EXERCISE TEXT START

Kate Backshall | United States Fellow
Vaccines began rolling out in December starting in the UK and the US, offering a light at the end of the pandemic tunnel. But this rollout has proved to be painfully uneven, even characterised as a ‘vaccine apartheid’ as less developed nations have received only a fraction of the doses of developed nations. The rollout in the US is now so advanced, they have begun inoculating well beyond their vulnerable populations and are offering doses to teenagers. By rushing to vaccinate their healthy youth, rather than distribute doses to the vulnerable in other nations, the pandemic risks being prolonged for everybody. This is because variants mostly mutate within people with compromised immunity and so prioritising American children over at-risk adults abroad increases the chance of variants that could even be vaccine-resistant.
Only now is this inequity slowly being grappled with as President Biden has announced the export of 60 million AstraZeneca surplus vaccines (which are not approved for use in the US), plus 20 million of their approved doses. But by opting to behave self-servingly, rather than supporting an international pandemic response, they have undermined the credibility of the US-led ‘liberal world order’. In so doing, the US has shown that when push-comes-to-shove, the US hold little regard for their neighbours and missed an opportunity to repair some reputational damage on the world stage.
To address some of this inequality, a coalition of state and non-state actors have pushed for vaccine patents to be waived. The US has long been one of the most avid supporters of intellectual property (IP). But in a recent change of stance, the Biden administration announced they will be backing an IP waiver for COVID-19 vaccines. Although this is promising, the US is not the only developed nation standing in the way of IP distribution. Granting a waiver within the WTO requires all 164 members to reach a consensus agreement. A waiver alone will not be a complete solution to the transfer of technology. Trade secrets and quality control procedures need to be followed precisely too, and there are other more immediate concerns, such as shortages of medical supplies.

EXERCISE TEXT END
GIVEN ENTRIES START

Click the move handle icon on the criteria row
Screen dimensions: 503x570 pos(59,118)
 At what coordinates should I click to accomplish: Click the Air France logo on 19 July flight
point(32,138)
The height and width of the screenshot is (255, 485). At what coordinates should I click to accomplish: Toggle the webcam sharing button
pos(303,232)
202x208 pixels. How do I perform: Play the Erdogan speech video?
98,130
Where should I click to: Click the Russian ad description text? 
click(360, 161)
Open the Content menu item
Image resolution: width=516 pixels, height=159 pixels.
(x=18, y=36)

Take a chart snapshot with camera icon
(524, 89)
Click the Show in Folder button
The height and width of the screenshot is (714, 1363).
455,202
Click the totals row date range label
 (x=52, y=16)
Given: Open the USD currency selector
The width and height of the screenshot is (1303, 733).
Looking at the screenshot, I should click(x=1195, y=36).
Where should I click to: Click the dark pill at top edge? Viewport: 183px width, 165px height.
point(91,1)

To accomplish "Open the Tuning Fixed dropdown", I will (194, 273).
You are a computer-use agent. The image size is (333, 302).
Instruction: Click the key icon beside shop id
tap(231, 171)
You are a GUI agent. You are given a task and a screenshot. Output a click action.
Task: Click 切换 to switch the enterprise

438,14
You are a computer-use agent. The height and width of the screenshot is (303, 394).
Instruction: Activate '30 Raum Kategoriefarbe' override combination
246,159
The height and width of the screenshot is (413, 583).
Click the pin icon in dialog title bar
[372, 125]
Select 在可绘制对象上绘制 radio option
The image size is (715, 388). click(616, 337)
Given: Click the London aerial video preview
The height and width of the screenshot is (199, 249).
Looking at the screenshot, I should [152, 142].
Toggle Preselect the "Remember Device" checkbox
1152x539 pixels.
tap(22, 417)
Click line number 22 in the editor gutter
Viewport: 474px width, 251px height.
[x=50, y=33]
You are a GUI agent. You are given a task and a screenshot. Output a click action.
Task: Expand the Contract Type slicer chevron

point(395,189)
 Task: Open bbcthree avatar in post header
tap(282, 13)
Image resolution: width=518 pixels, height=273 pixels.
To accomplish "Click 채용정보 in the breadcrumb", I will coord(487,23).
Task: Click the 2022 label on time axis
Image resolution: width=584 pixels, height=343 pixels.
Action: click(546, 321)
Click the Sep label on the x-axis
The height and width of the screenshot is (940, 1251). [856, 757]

GIVEN ENTRIES END

QUESTIONS ON THE MATERIAL:
1) Reproduce the passage on vaccine inequity word for word, from "Only now is" to "the world stage.".
2) According to the passage on vaccine inequity, how many WTO members must agree before a waiver can be granted?
3) Write the next part of the passage on vaccine inequity, beginning after its final sentence.

RESULTS OF THE EXERCISE:
1)
Only now is this inequity slowly being grappled with as President Biden has announced the export of 60 million AstraZeneca surplus vaccines (which are not approved for use in the US), plus 20 million of their approved doses. But by opting to behave self-servingly, rather than supporting an international pandemic response, they have undermined the credibility of the US-led ‘liberal world order’. In so doing, the US has shown that when push-comes-to-shove, the US hold little regard for their neighbours and missed an opportunity to repair some reputational damage on the world stage.

2) All 164 members.

3)
The problems with patents and the lessons that should have been learned
The AIDS epidemic, and particularly the case dubbed Big Pharma vs Nelson Mandela, highlighted how patent holders can manipulate IP laws and make essential drugs inaccessible to the general public. Despite the desperate situation, particularly in Africa, the US fought to protect their industry’s financial interests within the WTO at the expense of human life. Yet despite the reputational damage this caused, the world was equally unprepared to provide a coordinated response more than 20 years later. It is difficult to think of a situation more apt than a pandemic to enact the provisions supposed to be built into the global patent agreement such as TRIPS, which exists for the emergency sharing of IP.
The purpose of patents is to incentivise innovation, but with such notable pitfalls, support for alternative incentive systems, like economist Joseph Stiglitz’s recommendation of ‘prizes not patents’ has been discussed. But as yet, there have been few attempts to amend the system’s failures.
Although originally designed to share the cost of vaccine creation and ease the distribution of vaccines globally, COVAX was designed too late to be effective. Wealthy countries had already pushed ahead purchasing supplies unilaterally and had little incentive to join. Without them funding the project, which also supplies other needed elements like oxygen, this program was severely undermined and lacking capital.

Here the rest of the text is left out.